Trump’s Obama problem
Trump has reportedly authorized his team to consider a deal with similar tradeoffs to the Obama deal he tore up — including unfreezing roughly $20 billion in Iranian assets. That uranium stockpile Iran built? It only exists because Trump pulled out of the Obama deal in his first term. Iran has reportedly been open to a complete enrichment ban for a limited period — the kind of deal that could give Trump a plausible “win” claim.

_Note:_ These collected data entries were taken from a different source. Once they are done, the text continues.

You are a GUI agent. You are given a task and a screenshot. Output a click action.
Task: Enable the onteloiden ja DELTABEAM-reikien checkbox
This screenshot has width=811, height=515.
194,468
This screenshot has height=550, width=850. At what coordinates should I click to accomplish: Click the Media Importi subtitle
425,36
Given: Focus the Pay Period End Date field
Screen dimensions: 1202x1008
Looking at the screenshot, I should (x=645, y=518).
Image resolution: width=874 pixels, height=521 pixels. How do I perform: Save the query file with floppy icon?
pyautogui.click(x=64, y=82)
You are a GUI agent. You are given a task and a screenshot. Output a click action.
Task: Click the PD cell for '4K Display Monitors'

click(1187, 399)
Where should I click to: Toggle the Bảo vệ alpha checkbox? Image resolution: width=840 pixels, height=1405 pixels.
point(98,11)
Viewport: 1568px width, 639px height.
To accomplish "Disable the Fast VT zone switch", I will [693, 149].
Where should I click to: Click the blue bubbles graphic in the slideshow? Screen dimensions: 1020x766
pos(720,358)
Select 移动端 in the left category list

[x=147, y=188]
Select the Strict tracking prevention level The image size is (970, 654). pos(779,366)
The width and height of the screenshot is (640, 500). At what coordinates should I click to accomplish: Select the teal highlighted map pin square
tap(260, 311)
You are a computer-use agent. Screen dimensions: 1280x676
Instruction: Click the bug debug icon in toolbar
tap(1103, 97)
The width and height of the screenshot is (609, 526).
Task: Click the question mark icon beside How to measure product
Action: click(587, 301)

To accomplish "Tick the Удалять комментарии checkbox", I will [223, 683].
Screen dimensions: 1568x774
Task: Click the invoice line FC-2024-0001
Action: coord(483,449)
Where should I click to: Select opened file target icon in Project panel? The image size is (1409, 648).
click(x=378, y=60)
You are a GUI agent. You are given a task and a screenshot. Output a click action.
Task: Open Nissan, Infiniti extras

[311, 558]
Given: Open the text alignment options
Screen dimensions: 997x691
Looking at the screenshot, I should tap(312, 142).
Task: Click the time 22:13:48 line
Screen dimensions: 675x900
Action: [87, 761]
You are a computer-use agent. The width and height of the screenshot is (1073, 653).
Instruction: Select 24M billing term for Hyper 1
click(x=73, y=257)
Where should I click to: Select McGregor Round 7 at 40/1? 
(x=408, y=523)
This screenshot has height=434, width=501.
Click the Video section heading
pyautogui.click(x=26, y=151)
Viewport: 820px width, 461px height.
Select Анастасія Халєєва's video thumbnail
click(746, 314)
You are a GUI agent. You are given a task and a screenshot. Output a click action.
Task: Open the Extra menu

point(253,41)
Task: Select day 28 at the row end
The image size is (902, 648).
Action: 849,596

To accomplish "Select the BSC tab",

What this has already cost
13 U.S. service members dead
3,600+ killed in Iran, including 1,700+ civilians
Millions displaced globally
Energy prices up and translating to higher costs on everything from clothing to crayons
The world’s top condom maker is raising prices 20-30%
Potentially millions pushed into poverty globally
The missile problem
Reuters: U.S. told European allies that agreed-upon weapons deliveries will be delayed. CNN: The Pentagon’s stockpile of some key missiles is so depleted there’s “near-term risk” of running out if another conflict begins. Replenishment contracts were signed, BUT it may take years. CSIS analysis says the U.S. is now worse prepared to face a “peer competitor” like China.
By the numbers
3-5 days — how long U.S. officials say Trump will extend the ceasefire
2 — container ships seized by Iran after the extension announcement
$20 billion — Iranian assets Trump is reportedly willing to unfreeze
13 — U.S. service members killed
1,700+ — Iranian civilians killed
Years — how long missile stockpile replenishment may take
The bottom line
Iran just seized two ships in response to a ceasefire extension. The U.S. is running out of the missiles that would actually matter in a real strategic conflict. And the deal Trump may now accept looks a lot like the one he spent years calling a disaster. The cost of this war keeps climbing — in lives, dollars, global stability, and future military readiness.